И с этой мыслью я со свистом выпустил воздух из легких и, убедившись, что мой голос звучит тихо — слишком тихо, чтобы Ной мог его услышать, — сказал:
— Его смерть была результатом того, что я сделал, но, нет, я не убивал его намеренно.
Рэй отвернулась от раковины и подняла на меня свой зеленый взгляд. Ее глаза были такими добрыми, такими яркими, и я готов был поклясться, что знал их откуда-то, но не мог понять, откуда.
— Значит, ты на самом деле не убийца?
Я покачал головой.
— Несмотря на то, что некоторые люди хотят в это верить, нет, я не убийца.
Рэй глубоко выдохнула, ее щеки окрасились в глубокий цвет с намеком на смущение, когда та кивнула.

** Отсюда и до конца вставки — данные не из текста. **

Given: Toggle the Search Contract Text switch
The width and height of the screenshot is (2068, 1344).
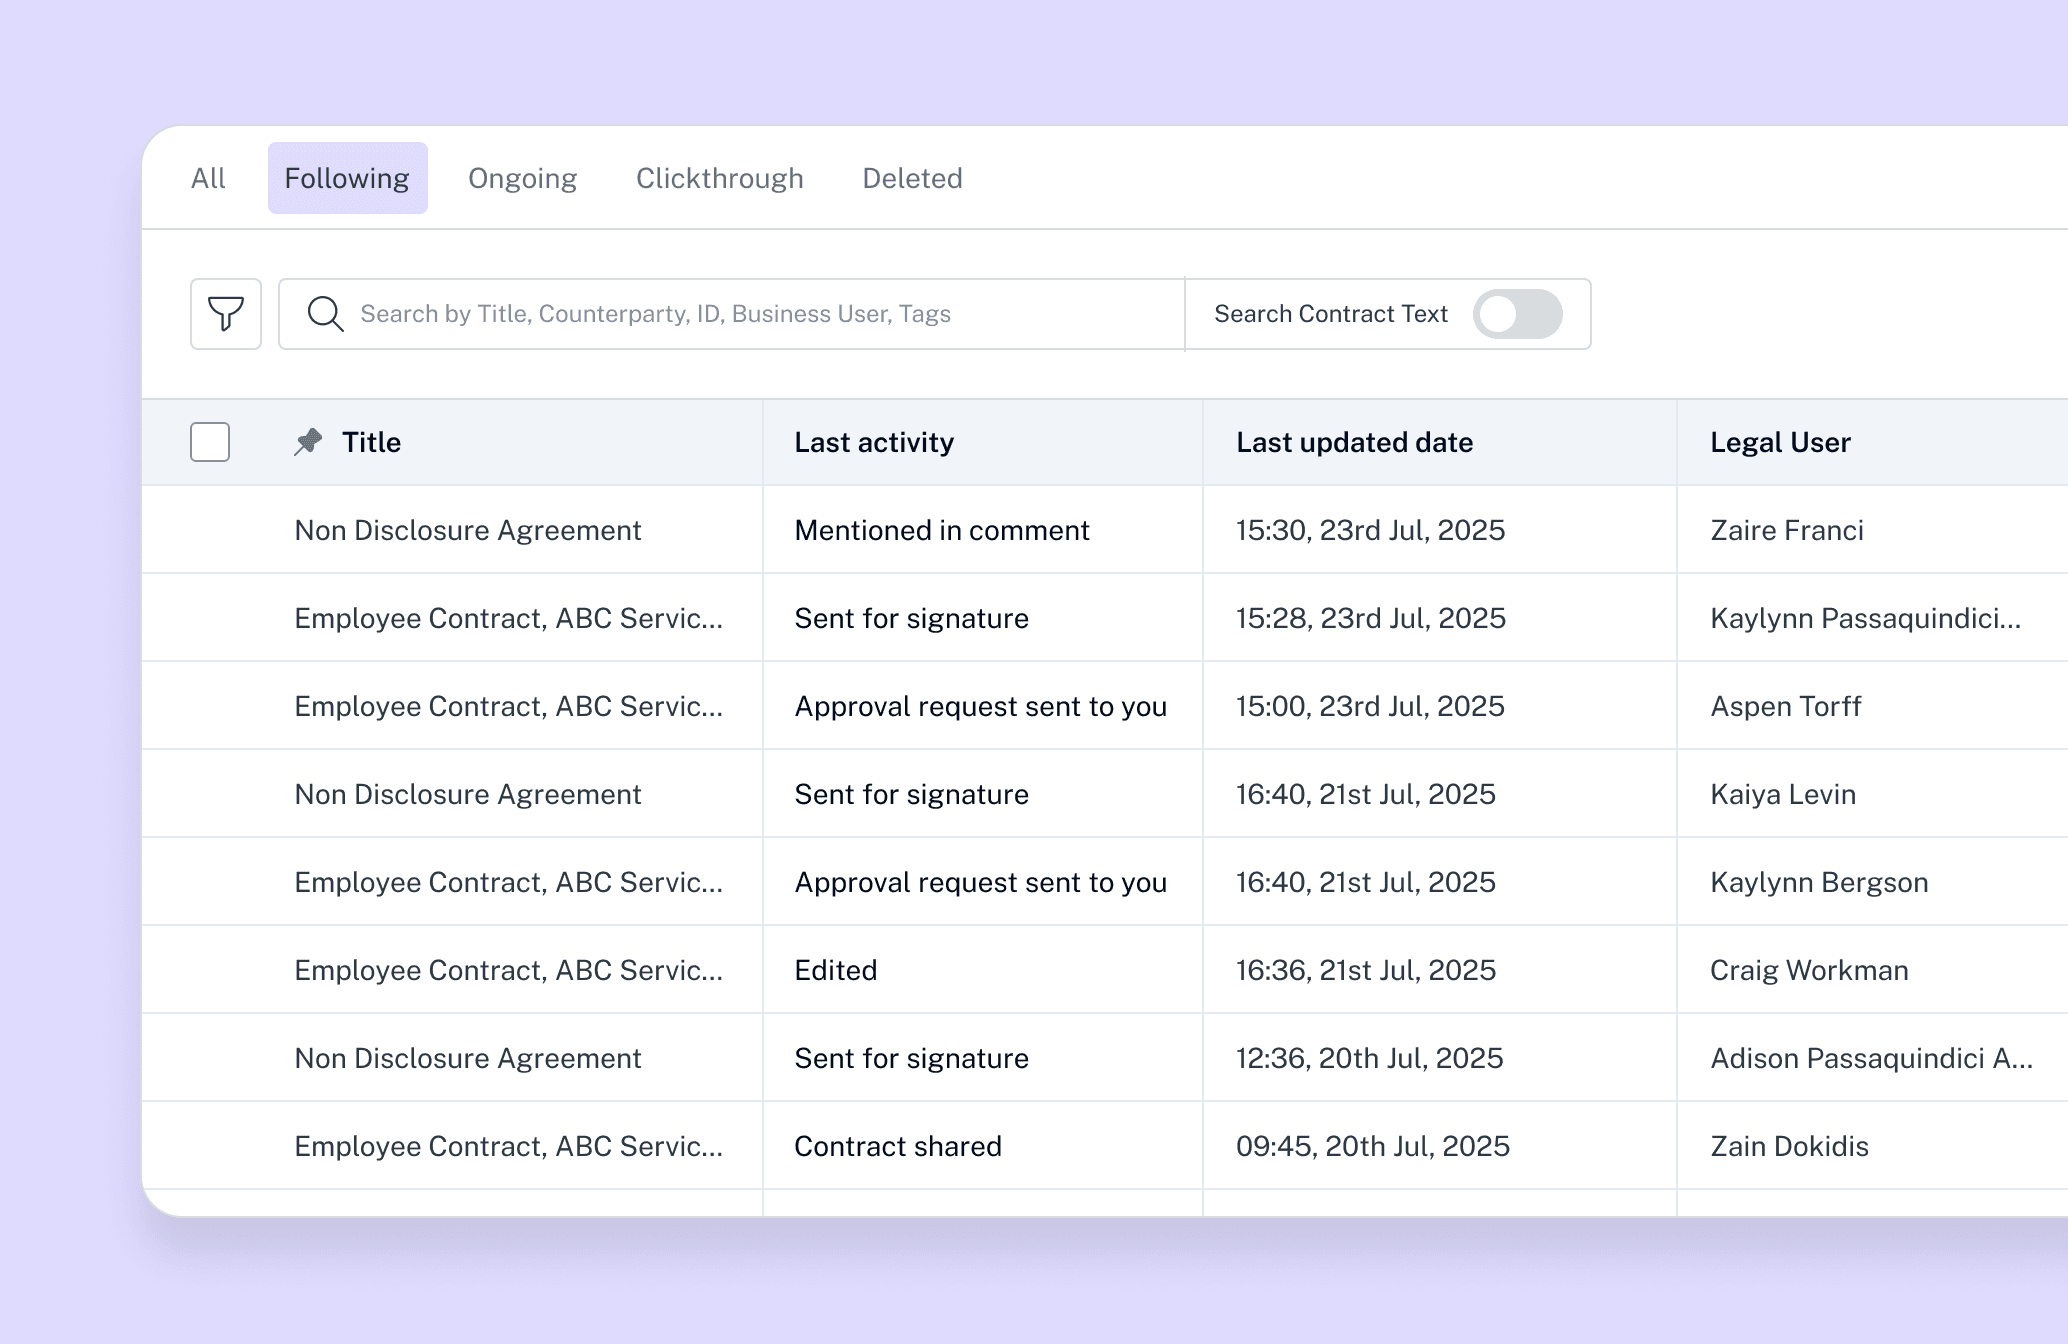Looking at the screenshot, I should 1517,314.

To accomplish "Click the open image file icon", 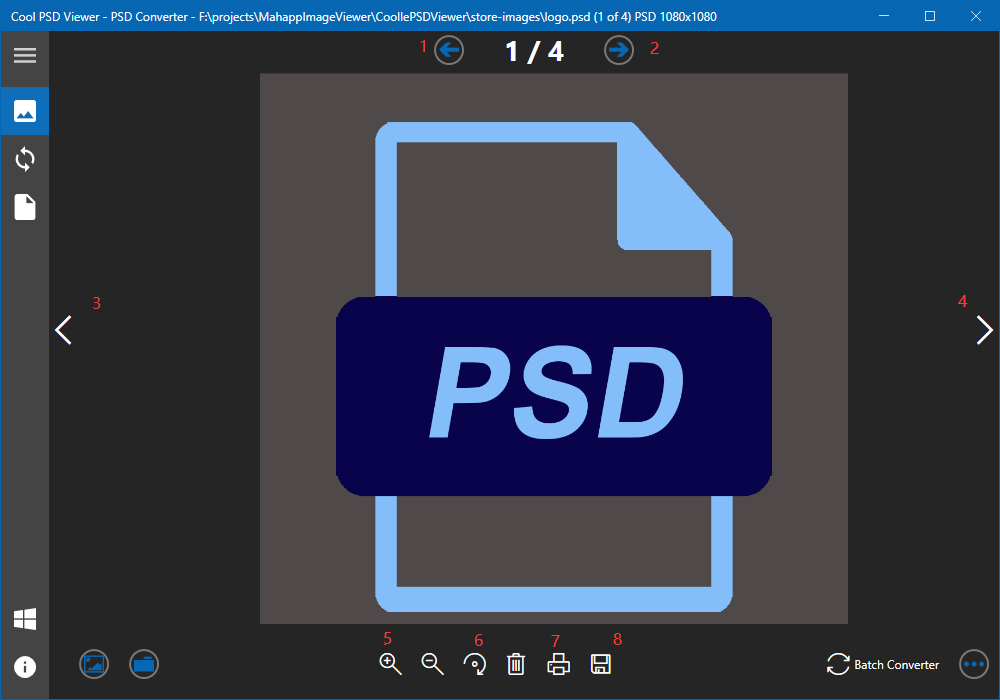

— Вообще-то я это знала. Погуглила о тебе некоторое время назад. И знала, что ты был осужден за непредумышленное убийство, но… ты знаешь… люди скрывают такие вещи, и…
— Не в этом случае, — сказал я ей, ободряюще улыбнувшись.
— Но все равно странно, что парень, который кого-то убил, стоит у меня на кухне, — обвела взглядом небольшую комнату Рэй, а затем снова опустила глаза на меня. — Кажется, что должно быть страшнее.
Я скрестил руки на груди и ухмыльнулся.
— Ты хочешь сказать, что я тебя не пугаю?
— Ну, а ты хочешь причинить мне боль? — спросила она почти с вызовом.
Я покачал головой.
— Нет. Я не хочу никому причинять боль.
— Значит, нет, ты меня не пугаешь.
Я прищурился и попытался заглянуть в свое прошлое, в то время как дежа вю пронеслось по мне, как чертов товарный поезд. Где я уже имел подобный обмен мнениями? И почему не мог вспомнить, если этот момент казался мне таким знакомым?
Рэй достала из холодильника коробку и открыла ее, обнародовав торт идеального размера для троих. Вид его вызвал у меня те же эмоции, что и год назад, когда Гарри подарил мне кусок пиццы на мой тридцатый день рождения.
«Боже, это было всего год назад?»
Меня вдруг осенило, что такие парни, как я, могут быть окружены хорошими людьми. Людьми, не связанными кровным родством. Людьми, которые сделали выбор, чтобы узнать меня и полюбить меня, просто за то, что я был самим собой, несмотря на все то дерьмо, за которое меня осудили.